Named MissiON, it's the state's newest informational highway, a network of fiber optics designed to enhance how data is shared among the state's research universities and facilities.
"This is not your average service upgrade," said Mississippi AT&T President Mayo Flynt.
The upgrade comes thanks to infrastructure already in place by AT&T. Flynt says the network will increase broadband capacity by twenty times it's current use, putting research and information on the fast track.
"Twenty billion bits of information per second to each location on the network," said Flynt.
The network will link up the University of Mississippi, Mississippi State University, The University of Southern Mississippi, Jackson State University, The University of Mississippi Medical Center, the State Department of Information and Technology, the Army Corps of Engineers and the Stennis Space Center.
"Instead of waiting a day or days to move that information, it might take hours, it might take a few minutes," said Mayo.
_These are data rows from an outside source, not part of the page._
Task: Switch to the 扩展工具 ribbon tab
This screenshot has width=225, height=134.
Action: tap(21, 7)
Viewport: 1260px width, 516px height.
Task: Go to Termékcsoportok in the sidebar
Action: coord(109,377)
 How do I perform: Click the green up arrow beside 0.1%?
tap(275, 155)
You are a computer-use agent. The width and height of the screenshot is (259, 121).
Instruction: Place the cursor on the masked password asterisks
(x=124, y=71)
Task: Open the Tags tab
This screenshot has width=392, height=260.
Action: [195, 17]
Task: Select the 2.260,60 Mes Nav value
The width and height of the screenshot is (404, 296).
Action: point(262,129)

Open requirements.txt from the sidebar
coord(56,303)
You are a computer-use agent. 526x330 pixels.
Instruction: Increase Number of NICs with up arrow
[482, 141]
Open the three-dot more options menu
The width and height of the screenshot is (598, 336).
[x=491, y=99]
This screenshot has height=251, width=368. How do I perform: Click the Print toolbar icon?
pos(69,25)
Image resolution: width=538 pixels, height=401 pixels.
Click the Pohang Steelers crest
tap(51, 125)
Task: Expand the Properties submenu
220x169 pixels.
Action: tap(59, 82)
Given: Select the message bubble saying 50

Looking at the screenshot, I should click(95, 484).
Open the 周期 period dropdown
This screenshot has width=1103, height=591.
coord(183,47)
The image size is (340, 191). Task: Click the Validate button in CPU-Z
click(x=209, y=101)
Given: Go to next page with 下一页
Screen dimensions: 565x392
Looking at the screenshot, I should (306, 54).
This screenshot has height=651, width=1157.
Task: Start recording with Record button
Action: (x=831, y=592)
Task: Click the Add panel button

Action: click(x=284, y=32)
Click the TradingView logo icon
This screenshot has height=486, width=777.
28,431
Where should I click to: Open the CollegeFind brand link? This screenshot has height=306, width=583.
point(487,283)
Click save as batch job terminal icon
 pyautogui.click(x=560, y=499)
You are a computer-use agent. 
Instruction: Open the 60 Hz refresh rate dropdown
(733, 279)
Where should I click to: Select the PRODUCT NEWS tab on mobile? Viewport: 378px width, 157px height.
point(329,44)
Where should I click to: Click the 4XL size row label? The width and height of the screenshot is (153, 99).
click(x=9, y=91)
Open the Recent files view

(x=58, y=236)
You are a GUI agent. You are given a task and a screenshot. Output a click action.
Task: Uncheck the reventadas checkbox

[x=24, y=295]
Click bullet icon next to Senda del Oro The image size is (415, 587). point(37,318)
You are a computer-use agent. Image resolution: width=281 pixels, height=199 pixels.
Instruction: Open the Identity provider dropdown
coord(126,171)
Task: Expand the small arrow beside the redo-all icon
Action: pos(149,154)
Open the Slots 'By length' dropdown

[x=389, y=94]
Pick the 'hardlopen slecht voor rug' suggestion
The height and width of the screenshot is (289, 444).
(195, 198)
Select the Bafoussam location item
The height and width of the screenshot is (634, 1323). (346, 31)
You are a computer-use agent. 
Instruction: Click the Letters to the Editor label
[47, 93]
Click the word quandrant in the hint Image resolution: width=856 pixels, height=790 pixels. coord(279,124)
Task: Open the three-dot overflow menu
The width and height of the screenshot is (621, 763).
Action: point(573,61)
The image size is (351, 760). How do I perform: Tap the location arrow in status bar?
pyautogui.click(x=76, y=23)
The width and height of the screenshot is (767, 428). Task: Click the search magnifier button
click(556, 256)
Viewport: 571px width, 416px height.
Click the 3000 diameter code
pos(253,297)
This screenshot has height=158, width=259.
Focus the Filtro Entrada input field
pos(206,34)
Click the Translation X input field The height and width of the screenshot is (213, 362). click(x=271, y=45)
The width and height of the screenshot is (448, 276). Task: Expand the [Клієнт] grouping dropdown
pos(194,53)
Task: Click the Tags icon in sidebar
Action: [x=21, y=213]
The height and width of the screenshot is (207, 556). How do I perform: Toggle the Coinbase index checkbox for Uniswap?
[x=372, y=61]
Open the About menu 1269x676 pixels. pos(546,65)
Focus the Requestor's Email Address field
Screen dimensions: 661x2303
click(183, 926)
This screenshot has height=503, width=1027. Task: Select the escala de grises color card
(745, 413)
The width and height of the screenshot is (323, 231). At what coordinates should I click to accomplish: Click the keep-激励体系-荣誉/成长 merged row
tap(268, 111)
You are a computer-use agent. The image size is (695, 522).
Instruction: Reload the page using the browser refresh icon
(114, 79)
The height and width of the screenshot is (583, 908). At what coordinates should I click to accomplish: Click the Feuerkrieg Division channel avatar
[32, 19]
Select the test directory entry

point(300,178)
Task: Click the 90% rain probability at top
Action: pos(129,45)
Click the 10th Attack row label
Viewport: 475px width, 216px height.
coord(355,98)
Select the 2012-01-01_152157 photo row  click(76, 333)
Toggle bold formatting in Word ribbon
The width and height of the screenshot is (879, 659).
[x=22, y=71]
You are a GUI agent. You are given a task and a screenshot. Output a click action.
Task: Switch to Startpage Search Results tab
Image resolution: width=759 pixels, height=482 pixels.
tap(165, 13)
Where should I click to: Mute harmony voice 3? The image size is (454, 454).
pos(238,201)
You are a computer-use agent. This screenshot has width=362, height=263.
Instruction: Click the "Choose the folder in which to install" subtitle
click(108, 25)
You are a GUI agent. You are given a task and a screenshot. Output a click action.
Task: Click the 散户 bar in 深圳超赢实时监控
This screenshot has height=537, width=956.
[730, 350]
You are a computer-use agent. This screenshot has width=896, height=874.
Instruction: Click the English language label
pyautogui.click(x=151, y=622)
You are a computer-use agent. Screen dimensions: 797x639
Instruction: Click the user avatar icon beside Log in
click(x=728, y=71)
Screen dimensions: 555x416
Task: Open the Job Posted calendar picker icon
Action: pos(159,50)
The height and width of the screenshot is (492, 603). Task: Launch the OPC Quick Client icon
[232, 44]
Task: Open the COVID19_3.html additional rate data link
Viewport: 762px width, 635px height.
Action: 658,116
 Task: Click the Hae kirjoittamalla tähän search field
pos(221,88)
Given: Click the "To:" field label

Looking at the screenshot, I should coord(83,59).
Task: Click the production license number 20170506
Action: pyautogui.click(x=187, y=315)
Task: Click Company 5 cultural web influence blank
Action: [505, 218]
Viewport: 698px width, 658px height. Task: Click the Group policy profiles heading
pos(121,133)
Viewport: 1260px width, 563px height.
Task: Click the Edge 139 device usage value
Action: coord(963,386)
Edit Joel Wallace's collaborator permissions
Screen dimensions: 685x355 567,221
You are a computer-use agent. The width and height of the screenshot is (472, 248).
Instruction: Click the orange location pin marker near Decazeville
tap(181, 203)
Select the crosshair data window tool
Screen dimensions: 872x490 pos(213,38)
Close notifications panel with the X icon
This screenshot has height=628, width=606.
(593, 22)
"It simply gives us much more capacity to communicate," said Governor Haley Barbour. Barbour says the network will transform research capabilities across the state and put Mississippi in a better place to compete.
Had the state opted to create its own system, Barbour says the price tag would have been about $70 million. By using the existing system, that price is about $16 million. The project is funded through the state's existing contract with AT&T which will expire in eight years. From there, Barbour says it will have to be renegotiated.
By sharing massive amounts of data with unprecedented speed, Barbour says economic development could benefit as well with the creation of new companies and jobs.
"It's a win, win deal for the private sector and the state education system," said Barbour.